Mitochondrial ATP dependent potassium channels and ischemic preconditioning

Ischemic preconditioning is a phenomenon in which brief episodes of myocardial ischemia interspersed with reperfusion render the heart remarkably resistant to the injury produced by a subsequent prolonged ischemia and reperfusion. This adaptive response has been demonstrated in various species including humans. Accumulated evidence shows that adenosine receptors, protein kinase C (PKC), and ATP dependent potassium (K(ATP)) channels form the signal transduction pathway for cardioprotection. Recent studies divorced protection from sarcolemmal (surfaceK(ATP)) channels' effect on excitability. K(ATP) channels also exist in mitochondrial inner membrane (mitoK(ATP)). By simultaneously measuring flavoprotein fluorescence, an index of mitochondrial redox state, and surfaceK(ATP) currents in intact rabbit ventricular myocytes, we show that diazoxide selectively opens mitoK(ATP) channels while having no effect on surfaceK(ATP) channels.
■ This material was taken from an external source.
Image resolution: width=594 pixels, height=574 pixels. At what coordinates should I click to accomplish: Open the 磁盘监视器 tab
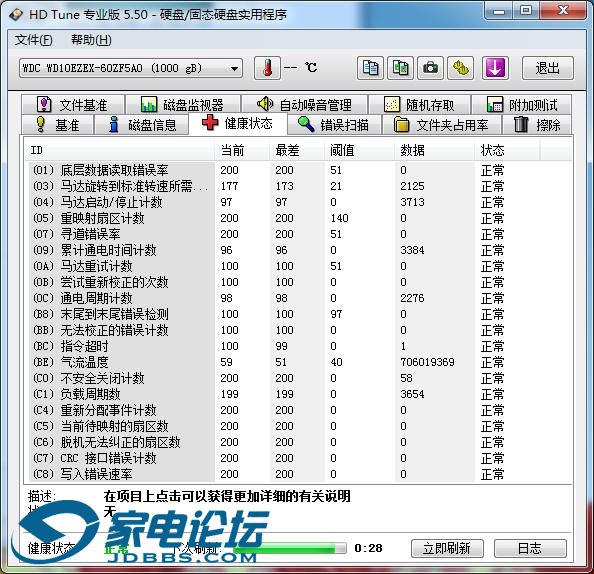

Diazoxide protects ischemic cardiac myocytes; such protection is blocked by a selective mitoK(ATP) channel blocker suggesting that mitoK(ATP) channels are responsible for cardioprotection. Recognition of this role of mitoK(ATP) channels identifies a promising new target for the development of cardioprotective drugs and implicates the mitochondria in the process of lethal ischemic injury.